**ESERCIZI**
- A) Secondo il brano sullo smart working, per quale motivo questa modalità di lavoro si definisce "lavoro intelligente/agile"?
- B) Riprenda il brano sullo smart working dal punto in cui si interrompe, proseguendone il discorso.

**BRANO**

Tratto da “Far da sé n.506 – Luglio 2020″
Autore: Nicla de Carolis
In questi ultimi mesi tutti abbiamo dovuto imparare e in molti praticare lo smart working, modalità di lavoro, fino a poco tempo fa sconosciuto ai più, confuso con il telelavoro (che sposta semplicemente il lavoro dall’uffico a casa), e che si definisce “lavoro intelligente/agile” perché non prevede vincoli di luogo e di orari.
Riguarda esclusivamente il lavoro di ufficio, occorrono un computer, fisso o portatile, uno smartphone, un collegamento internet veloce e, se necessario, la possibilità di accedere alla rete aziendale: la qualità e la quantità dell’attività possono essere misurate con il raggiungimento degli obiettivi. I vantaggi incontestabili sono importanti: risparmio di tempo e di denaro per i mancati spostamenti, minor inquinamento, libertà del lavoratore di gestire il tempo in autonomia.

**DATI FORNITI**
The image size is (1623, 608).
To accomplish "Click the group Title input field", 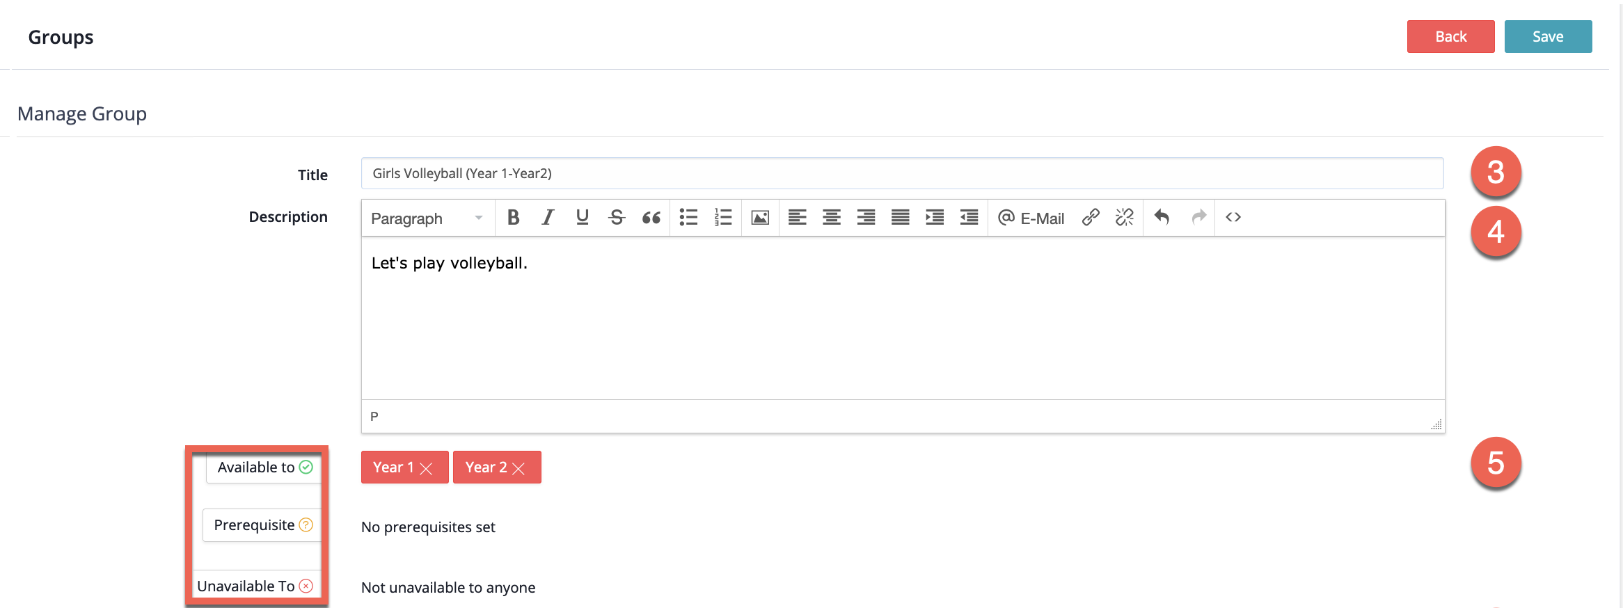I will coord(902,174).
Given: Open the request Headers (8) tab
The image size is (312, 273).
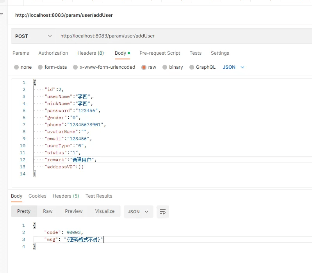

**RISPOSTE AGLI ESERCIZI**
- A) Perché non prevede vincoli di luogo e di orari.

- B)
D’altra parte, e l’abbiamo visto in questo periodo di prova obbligata dettata dalla pandemia, questo smart working non è tutto rose e fiori: oltre alla difficoltà dei collegamenti a causa dell’inadeguatezza della rete internet del nostro Paese, c’è sicuramente la diminuzione della produttività per carenze di programmazione, organizzazione ed esecuzione. Ma ciò che sembra più pesante è la perdita dell’aspetto sociale del lavoro, l’isolamento del lavoratore a causa della mancanza di contatto con i colleghi e con l’azienda, tutto il giorno solo con un computer e, in più, disturbato dalle attività domestiche che tolgono concentrazione, quasi inevitabili in un’abitazione: non tutti dispongono di una stanza adibita a studio in cui potersi isolare. La comodità di non muoversi da casa, rimanendo magari in pigiama da mattina a sera… orrore… è qualcosa che, alla lunga, ha fatto tornare in molti addirittura il desiderio di trovarsi in coda in tangenziale per raggiungere l’azienda.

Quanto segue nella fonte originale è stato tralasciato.